بسم
الله الرحمن الرحيم
Fiqih Jinayat (1)
Segala puji bagi Allah
Rabbul 'alamin, shalawat dan salam semoga dilimpahkan kepada
Rasulullah, keluarganya, para sahabatnya, dan orang-orang yang mengikutinya
hingga hari Kiamat,
amma ba'du:
Berikut pembahasan
tentang jinayat, semoga Allah menjadikan risalah ini ikhlas karena-Nya dan
bermanfaat, Allahumma aamin.
Ta’rif (definisi) Jinayat
Jinayat secara bahasa artinya tindakan aniaya terhadap badan,
harta, atau kehormatan.
Namun para fuqaha (Ahli Fiqih) menjadikan pembahasan jinayat
khusus pada penganiayaan pada badan, sedangkan hudud terkait penganiayaan pada
harta dan kehormatan.
Adapun secara syara’, jinayat adalah penganiayaan terhadap badan
yang mengharuskan adanya qishas, atau pengeluaran harta (diyat), atau kaffarat.
Pembagian jinayat
Jinayat terbagi dua:
1. Jinayat pada jiwa
2. Jinayat pada selain jiwa
Jinayat pada jiwa
Jinayat pada jiwa adalah semua perbuatan yang mengakibatkan
hilangnya nyawa seseorang, berupa melakukan pembunuhan.

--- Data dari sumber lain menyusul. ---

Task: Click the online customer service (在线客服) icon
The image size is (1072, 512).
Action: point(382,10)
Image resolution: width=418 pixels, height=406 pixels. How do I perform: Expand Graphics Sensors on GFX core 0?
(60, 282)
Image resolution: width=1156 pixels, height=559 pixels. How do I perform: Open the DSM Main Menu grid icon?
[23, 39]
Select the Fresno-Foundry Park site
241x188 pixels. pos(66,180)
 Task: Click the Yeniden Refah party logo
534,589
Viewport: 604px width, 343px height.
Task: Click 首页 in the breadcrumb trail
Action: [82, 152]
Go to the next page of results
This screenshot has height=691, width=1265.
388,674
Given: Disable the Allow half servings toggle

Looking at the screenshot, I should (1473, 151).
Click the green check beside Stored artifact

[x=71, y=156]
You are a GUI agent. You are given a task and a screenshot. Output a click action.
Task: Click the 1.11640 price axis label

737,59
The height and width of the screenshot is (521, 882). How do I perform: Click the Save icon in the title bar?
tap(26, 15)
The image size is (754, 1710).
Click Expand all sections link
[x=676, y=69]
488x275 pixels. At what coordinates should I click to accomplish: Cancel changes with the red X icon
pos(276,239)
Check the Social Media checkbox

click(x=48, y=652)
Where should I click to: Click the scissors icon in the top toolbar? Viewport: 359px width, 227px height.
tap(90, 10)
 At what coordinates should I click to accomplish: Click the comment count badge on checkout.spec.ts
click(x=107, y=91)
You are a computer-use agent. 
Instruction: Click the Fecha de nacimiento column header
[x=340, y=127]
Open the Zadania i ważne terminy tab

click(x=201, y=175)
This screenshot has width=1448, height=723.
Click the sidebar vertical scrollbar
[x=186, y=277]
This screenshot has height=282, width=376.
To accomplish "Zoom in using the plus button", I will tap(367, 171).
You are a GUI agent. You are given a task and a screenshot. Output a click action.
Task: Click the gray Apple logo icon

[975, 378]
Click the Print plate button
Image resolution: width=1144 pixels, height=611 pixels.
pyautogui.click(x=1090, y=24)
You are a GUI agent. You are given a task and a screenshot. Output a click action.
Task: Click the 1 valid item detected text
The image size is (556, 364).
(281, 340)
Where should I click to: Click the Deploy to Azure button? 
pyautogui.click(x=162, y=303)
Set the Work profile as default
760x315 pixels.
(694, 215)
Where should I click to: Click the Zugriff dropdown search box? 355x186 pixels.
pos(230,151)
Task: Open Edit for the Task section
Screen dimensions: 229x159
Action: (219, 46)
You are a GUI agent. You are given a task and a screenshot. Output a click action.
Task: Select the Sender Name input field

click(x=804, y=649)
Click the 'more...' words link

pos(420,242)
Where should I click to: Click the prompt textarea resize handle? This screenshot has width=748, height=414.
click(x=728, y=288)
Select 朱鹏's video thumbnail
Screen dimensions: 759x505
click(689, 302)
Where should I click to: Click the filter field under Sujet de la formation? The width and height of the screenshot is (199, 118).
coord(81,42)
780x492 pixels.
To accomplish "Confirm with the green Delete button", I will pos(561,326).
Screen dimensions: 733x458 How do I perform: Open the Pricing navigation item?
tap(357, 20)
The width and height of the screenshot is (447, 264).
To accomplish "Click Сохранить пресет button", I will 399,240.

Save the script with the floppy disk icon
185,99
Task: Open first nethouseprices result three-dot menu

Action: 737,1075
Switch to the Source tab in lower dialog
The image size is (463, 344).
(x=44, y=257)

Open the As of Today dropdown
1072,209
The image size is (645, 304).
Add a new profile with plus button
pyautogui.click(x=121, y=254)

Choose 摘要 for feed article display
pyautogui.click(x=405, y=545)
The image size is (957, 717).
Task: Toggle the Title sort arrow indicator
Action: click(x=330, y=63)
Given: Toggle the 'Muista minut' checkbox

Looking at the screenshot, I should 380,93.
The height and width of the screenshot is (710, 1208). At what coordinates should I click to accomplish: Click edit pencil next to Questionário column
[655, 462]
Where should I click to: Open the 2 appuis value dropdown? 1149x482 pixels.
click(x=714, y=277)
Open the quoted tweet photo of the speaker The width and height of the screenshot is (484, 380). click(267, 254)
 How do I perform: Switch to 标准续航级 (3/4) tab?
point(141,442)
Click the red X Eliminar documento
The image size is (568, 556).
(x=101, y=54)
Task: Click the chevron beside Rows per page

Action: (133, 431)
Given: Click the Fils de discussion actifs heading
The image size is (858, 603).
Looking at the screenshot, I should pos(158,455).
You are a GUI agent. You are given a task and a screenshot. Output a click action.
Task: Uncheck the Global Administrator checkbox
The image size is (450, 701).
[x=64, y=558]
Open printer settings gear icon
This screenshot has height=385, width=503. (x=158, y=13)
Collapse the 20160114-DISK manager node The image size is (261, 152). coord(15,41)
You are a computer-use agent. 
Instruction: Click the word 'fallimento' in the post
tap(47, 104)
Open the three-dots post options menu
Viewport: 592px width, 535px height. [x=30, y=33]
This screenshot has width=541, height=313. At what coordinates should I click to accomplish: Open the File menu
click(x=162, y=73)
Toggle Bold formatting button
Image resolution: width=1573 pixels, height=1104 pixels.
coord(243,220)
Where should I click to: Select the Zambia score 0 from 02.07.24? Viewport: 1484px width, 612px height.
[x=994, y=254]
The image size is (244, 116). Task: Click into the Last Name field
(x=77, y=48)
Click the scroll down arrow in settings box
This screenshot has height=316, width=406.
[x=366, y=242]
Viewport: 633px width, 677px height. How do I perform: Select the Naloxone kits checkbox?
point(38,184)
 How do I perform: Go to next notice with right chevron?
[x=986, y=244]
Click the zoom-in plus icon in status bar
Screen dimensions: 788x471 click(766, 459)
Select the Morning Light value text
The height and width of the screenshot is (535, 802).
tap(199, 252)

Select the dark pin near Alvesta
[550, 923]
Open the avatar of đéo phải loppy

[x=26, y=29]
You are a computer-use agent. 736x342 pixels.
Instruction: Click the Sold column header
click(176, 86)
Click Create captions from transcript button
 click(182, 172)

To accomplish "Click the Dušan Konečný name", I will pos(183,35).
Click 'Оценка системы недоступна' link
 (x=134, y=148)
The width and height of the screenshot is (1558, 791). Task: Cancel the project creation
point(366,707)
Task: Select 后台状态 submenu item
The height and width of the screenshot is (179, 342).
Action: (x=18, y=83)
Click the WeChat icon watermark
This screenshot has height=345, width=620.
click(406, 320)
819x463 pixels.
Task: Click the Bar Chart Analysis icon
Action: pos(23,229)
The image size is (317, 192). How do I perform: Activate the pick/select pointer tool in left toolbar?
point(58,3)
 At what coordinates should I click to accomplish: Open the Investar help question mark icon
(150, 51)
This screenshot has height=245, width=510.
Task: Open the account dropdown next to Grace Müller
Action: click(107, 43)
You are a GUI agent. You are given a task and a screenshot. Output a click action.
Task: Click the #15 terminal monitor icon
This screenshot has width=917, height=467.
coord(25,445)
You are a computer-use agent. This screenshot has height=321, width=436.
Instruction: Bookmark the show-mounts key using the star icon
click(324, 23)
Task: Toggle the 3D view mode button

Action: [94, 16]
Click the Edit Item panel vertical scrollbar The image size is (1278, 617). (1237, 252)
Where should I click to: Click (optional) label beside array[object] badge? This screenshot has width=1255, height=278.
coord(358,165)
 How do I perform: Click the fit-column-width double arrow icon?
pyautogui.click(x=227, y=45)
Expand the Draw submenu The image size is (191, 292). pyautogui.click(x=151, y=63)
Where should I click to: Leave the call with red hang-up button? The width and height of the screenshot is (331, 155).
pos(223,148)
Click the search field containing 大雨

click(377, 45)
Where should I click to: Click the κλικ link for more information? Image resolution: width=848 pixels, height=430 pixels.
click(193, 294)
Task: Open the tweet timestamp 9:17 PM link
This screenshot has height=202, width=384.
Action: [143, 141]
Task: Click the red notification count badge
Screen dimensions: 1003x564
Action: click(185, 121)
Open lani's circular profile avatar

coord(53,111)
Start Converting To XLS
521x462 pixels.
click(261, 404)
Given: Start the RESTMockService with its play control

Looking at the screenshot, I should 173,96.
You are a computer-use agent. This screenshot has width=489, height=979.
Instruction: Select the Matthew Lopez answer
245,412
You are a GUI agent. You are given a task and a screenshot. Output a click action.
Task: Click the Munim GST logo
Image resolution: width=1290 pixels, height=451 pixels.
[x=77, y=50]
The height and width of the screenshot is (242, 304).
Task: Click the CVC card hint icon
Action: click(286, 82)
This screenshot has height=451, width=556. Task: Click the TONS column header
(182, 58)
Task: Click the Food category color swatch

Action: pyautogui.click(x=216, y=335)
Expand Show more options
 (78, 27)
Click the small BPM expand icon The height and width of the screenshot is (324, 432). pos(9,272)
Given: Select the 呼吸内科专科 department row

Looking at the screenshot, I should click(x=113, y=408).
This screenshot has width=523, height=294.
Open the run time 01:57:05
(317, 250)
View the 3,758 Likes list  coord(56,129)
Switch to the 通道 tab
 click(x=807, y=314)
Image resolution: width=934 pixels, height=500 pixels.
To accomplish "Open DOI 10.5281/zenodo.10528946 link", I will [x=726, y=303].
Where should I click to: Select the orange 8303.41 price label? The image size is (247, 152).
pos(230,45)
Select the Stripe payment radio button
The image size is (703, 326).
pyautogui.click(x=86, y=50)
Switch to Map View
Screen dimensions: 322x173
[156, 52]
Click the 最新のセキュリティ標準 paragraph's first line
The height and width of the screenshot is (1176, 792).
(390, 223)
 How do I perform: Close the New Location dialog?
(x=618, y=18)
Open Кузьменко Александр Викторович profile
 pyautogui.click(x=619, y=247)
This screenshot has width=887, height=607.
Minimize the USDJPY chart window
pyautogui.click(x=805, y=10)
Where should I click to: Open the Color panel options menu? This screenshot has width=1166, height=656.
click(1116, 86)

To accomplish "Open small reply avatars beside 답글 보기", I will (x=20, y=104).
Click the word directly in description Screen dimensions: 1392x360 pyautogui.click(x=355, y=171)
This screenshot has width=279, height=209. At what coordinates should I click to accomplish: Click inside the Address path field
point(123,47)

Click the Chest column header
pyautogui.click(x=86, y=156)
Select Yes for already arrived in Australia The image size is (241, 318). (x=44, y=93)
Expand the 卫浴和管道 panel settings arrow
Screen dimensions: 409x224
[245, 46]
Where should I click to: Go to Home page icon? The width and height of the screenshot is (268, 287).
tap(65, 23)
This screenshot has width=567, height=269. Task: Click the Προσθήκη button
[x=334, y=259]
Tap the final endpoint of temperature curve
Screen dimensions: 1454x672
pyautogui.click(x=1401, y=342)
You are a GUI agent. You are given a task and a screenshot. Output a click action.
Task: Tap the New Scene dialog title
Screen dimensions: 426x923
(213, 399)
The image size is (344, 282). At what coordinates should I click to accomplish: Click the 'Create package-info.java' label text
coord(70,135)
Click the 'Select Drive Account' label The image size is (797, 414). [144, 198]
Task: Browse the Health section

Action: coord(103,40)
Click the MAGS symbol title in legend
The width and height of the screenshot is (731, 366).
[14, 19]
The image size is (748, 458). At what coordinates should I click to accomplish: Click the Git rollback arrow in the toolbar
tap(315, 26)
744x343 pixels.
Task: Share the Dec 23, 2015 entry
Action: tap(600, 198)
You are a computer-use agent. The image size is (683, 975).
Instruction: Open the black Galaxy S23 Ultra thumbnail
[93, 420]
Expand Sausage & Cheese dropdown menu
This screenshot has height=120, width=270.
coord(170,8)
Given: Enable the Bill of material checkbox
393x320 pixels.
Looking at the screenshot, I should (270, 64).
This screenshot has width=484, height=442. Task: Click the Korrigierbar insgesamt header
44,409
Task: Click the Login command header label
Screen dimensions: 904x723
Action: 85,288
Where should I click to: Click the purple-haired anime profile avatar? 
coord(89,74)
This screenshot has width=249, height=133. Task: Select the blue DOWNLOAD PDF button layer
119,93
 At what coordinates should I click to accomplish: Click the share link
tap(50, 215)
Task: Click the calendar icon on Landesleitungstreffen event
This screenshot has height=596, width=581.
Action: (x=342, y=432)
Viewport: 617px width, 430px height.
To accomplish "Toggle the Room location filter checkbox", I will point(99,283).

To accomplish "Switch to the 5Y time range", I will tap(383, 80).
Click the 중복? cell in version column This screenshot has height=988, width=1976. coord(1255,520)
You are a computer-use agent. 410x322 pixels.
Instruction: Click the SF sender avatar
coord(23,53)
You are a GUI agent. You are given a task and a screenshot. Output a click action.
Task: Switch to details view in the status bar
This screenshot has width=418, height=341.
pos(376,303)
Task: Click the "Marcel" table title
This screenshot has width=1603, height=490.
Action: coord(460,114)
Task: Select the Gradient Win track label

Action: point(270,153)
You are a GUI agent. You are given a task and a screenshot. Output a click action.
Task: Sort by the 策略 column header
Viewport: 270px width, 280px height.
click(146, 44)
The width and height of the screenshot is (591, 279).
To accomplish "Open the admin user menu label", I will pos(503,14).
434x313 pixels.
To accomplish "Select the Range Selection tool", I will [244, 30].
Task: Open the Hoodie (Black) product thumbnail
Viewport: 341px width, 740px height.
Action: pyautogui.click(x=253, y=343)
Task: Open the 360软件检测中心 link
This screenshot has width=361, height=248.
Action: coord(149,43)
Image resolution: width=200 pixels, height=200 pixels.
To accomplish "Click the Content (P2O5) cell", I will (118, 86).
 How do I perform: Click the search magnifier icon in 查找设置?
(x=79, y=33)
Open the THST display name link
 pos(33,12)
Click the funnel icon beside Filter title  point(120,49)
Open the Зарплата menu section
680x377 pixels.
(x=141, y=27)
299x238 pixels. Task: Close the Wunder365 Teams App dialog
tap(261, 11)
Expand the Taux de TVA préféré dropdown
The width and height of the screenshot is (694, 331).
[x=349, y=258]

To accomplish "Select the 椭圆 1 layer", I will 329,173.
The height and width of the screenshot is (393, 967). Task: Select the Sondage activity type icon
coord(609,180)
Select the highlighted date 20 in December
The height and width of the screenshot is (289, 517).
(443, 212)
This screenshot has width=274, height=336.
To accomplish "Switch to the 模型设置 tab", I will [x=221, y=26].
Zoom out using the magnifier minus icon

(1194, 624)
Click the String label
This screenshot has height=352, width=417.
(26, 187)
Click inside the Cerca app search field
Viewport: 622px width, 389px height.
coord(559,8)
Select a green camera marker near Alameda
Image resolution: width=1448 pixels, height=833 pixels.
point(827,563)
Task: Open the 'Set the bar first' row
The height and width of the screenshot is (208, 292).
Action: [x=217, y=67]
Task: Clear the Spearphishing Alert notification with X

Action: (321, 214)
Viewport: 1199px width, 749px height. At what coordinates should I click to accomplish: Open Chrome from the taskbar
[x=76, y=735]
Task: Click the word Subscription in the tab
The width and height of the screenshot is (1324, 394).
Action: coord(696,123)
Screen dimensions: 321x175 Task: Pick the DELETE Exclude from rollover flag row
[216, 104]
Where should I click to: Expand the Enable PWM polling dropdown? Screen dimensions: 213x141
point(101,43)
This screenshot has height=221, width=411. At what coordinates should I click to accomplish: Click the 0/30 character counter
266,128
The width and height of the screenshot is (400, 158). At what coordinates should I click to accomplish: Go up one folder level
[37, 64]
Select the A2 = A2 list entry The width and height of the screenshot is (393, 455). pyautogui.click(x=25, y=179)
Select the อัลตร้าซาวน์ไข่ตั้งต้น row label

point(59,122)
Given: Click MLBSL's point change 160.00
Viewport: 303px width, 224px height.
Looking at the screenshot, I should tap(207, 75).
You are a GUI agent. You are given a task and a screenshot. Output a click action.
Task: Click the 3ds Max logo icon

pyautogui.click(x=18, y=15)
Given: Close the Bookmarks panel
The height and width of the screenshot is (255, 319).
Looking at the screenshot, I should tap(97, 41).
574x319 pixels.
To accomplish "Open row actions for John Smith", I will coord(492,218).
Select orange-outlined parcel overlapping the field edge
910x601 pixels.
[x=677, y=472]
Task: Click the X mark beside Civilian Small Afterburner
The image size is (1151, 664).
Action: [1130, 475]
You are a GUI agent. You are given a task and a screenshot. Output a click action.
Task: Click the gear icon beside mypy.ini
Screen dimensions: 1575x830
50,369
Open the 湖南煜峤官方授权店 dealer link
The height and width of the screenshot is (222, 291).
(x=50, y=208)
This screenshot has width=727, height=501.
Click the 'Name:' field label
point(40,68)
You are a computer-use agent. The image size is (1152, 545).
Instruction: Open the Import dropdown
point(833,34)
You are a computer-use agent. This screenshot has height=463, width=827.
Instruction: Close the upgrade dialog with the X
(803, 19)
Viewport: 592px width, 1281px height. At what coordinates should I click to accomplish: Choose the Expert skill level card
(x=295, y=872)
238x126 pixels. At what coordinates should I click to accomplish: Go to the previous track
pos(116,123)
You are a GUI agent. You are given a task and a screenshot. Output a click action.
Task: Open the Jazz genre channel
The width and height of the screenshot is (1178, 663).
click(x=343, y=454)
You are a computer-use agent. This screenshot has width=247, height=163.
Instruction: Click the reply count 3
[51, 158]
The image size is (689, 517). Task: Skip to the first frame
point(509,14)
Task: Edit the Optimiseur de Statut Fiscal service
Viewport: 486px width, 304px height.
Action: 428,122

Kaum muslimin sepakat tentang haramnya membunuh tanpa alasan yang
benar berdasarkan firman Allah Ta’ala,
وَلَا تَقْتُلُوا النَّفْسَ الَّتِي حَرَّمَ اللَّهُ
إِلَّا بِالْحَقِّ
“Janganlah kamu membunuh jiwa yang diharamkan Allah (untuk
dibunuh) kecuali dengan alasan yang benar.” (Qs. Al Israa’: 33)
وَمَنْ يَقْتُلْ مُؤْمِنًا مُتَعَمِّدًا فَجَزَاؤُهُ
جَهَنَّمُ خَالِدًا فِيهَا وَغَضِبَ اللَّهُ عَلَيْهِ وَلَعَنَهُ وَأَعَدَّ لَهُ عَذَابًا
عَظِيمًا
“Dan barang siapa yang membunuh seorang mukmin dengan sengaja,
maka balasannya adalah neraka Jahannam, ia kekal di dalamnya dan Allah murka
kepadanya, dan mengutuknya serta menyediakan azab yang besar baginya.” (Qs.
An Nisaa’: 93)
Demikian juga berdasarkan sabda Rasulullah shallallahu alaihi wa
sallam,
لاَ يَحِلُّ دَمُ امْرِئٍ مُسْلِمٍ، يَشْهَدُ أَنْ
لاَ إِلَهَ إِلَّا اللَّهُ وَأَنِّي رَسُولُ اللَّهِ، إِلَّا بِإِحْدَى ثَلاَثٍ: النَّفْسُ
بِالنَّفْسِ، وَالثَّيِّبُ الزَّانِي، وَالمَارِقُ مِنَ الدِّينِ التَّارِكُ لِلْجَمَاعَةِ
“Tidak halal ditumpahkan darah seorang muslim yang bersaksi bahwa
tidak ada tuhan yang berhak disembah kecuali Allah dan bahwa aku adalah
Rasulullah kecuali karena salah satu tiga hal ini; jiwa dibunuh karena membunuh
jiwa, yang telah menikah berzina, dan orang yang keluar (murtad) dari agamanya
meninggalkan jamaah.” (Hr. Bukhari dan Muslim)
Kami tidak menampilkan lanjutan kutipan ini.